The Atlantic slave trade involved the forced migration of millions of Africans to the New World, often with the complicity of African leaders and societies. Europeans collaborated with African leaders and merchants to capture and transport millions of Africans to slave plantations in the Americas. Various African societies benefited economically and politically from this trade, which involved the exchange of human lives for European goods such as firearms, textiles, and alcohol. In recent years, some African nations and individuals offered formal apologies or expressions of regret for their ancestors' roles in facilitating the trade.

==Expressions of apology==
===Benin===
In 2000, Beninese president Mathieu Kérékou publicly apologised for the Benin's historical involvement in the Atlantic slave trade when the country's territory was known as the Kingdom of Dahomey. Beninese officials traveled to Virginia and Washington, D.C. in the United States to publicise his apology. Beninese politician Luc Gnacadja stated "We cry for forgiveness and reconciliation", adding "The slave trade is a shame, and we do repent for it".

===Cameroon===
In 2013, William Holland, an African-American businessman and descendant of enslaved individuals from Virginia, utilized genealogical research to trace his ancestry to the Oku clan of Cameroon. Holland subsequently traveled to the town of Bakou in Cameroon, where the local tribal chief, Ngako Ngalatchui, issued a formal apology for the Oku clan's historic selling of captives into the slave trade.

===Ghana===
In 2006, Ghana introduced Project Joseph, an initiative designed to promote tourism and investment in Ghana from descendants of the Atlantic slave trade. The initiative was intended to serve as an apology for Ghana's historical role in the slave trade, and it was named after the biblical figure Joseph, who was sold into slavery by his family.

During a visit to London, England in 2007, Ghanaian president John Kufuor rejected the notion that European nations bear full responsibly for the slave trade, stating that "some local indigenous groups were also guilty". He claimed "whatever way you look at it, slavery and slave trade were certainly an iniquity and a disgraceful business even if considered in relation to the other brutalities of the time".

In 2022, Nana Obokese Ampah I, the traditional king of Asebu, publicly issued an apology, stating, "It is time to address what must be said to the African Diaspora.
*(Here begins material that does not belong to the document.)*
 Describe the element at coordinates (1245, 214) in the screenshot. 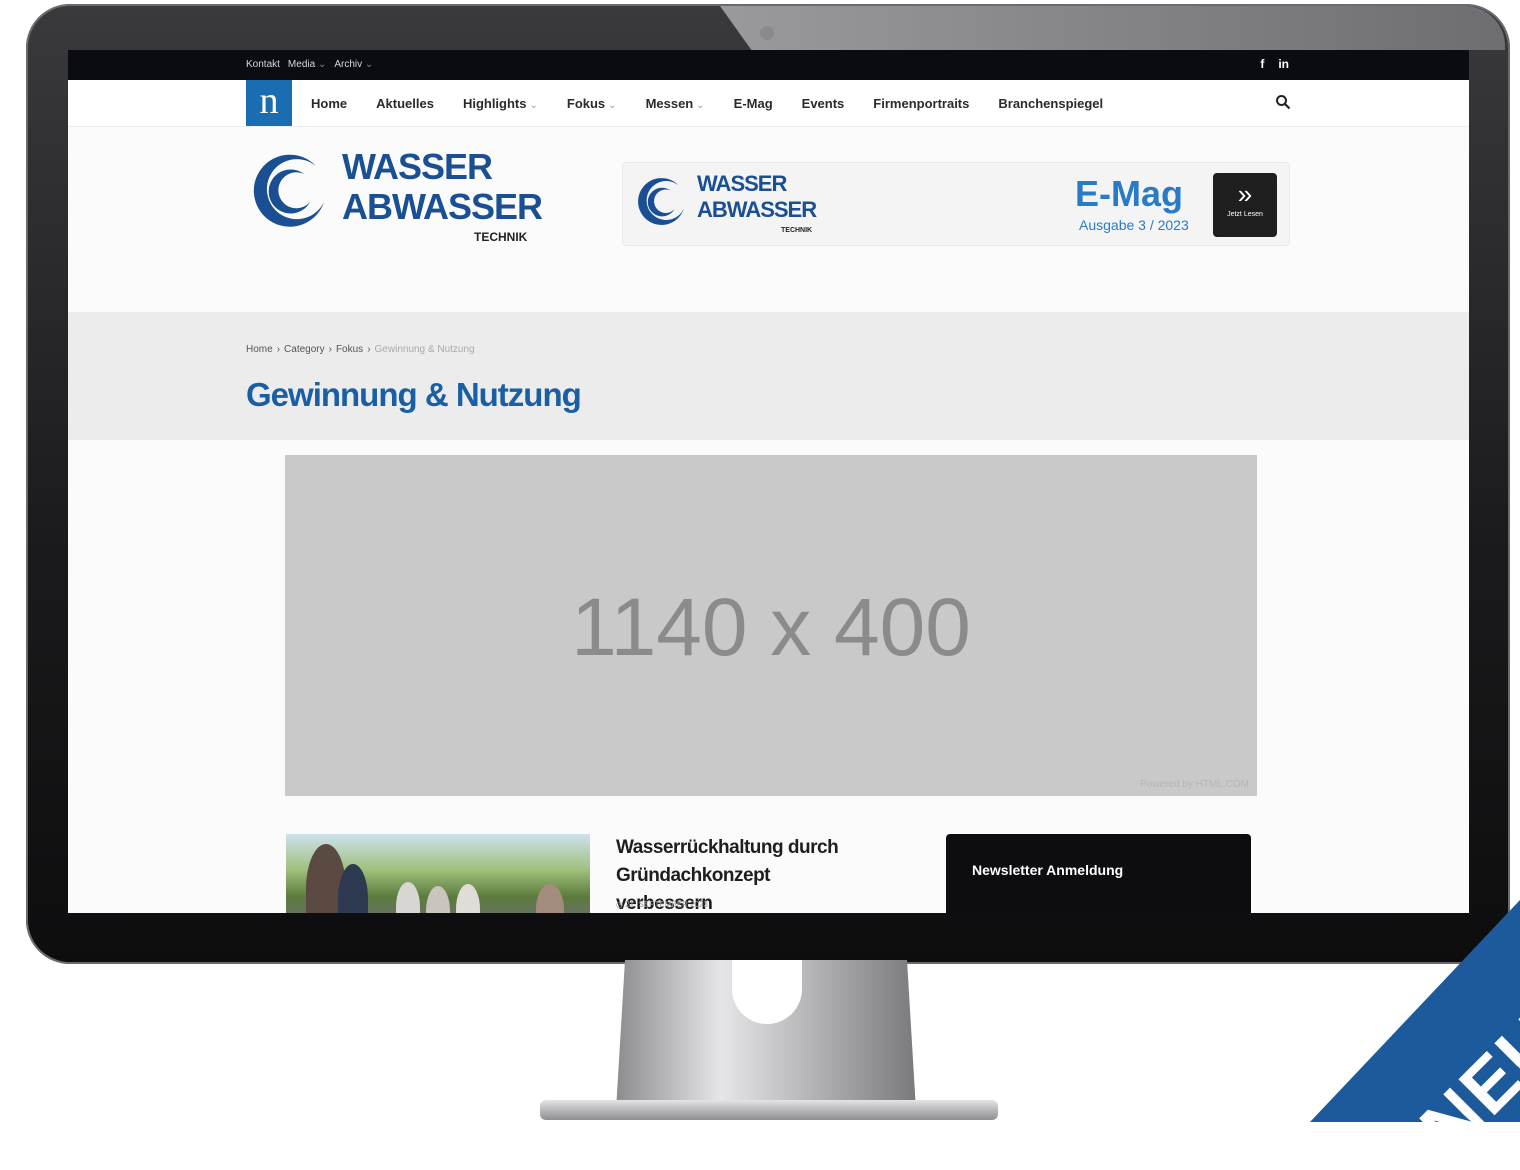

I see `read-now-label: Jetzt Lesen` at that location.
We must engage in a meaningful conversation to acknowledge and reconcile our actions and inactions as rulers of our kingdoms during the Trans-Atlantic Slave Trade, which we deeply regret."

=== Libya ===
In 2010, Muammar Ghaddafi at the Arab-African summit an initiative as part of the Arab League, apologized on behalf of all Arabs for their role in slavery, including the Trans-Saharan and Indian Ocean slave trade:

I regret the behaviour of the Arabs [...] They brought African children to North Africa. They made them slaves. They sold them like animals. They took them as slaves and traded them in a shameful way [...] I regret and I am ashamed when we remember these practices. I apologise for this.

===Nigeria===
In 2009, the Civil Rights Congress of Nigeria, led by Nigerian politician Shehu Sani, called for chiefs in Nigeria to apologise for their ancestors' involvement in the slave trade. The Aro Council of Elders declined to apologise, stating they were "not apologetic about what happened in the past".
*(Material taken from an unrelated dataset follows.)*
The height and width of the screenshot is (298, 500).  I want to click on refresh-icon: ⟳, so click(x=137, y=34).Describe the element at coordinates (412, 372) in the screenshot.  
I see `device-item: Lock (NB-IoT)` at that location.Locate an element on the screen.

In 2018, Abdulrasheed Adewale Akanbi, a traditional monarch who holds the title of Oluwo of Iwo, issued an apology for the role that
the traditional royal families in Nigeria played in the Atlantic slave trade.

The descendants of Seriki Abass, a prominent slave trader in the Nigerian town of Badagry, issued an apology for his historic selling of slaves.

===Uganda===
In 1998, Ugandan president Yoweri Museveni remarked in an interview that he would not seek an apology from U.S. president Bill Clinton during Clinton's visit to Africa. Museveni stated, "African chiefs were the ones waging war on each other and capturing their own people and selling them. If anyone should apologize it should be the African chiefs. We still have those traitors here even today."

In 2023, Musevini issued a formal apology for the Atlantic slave trade.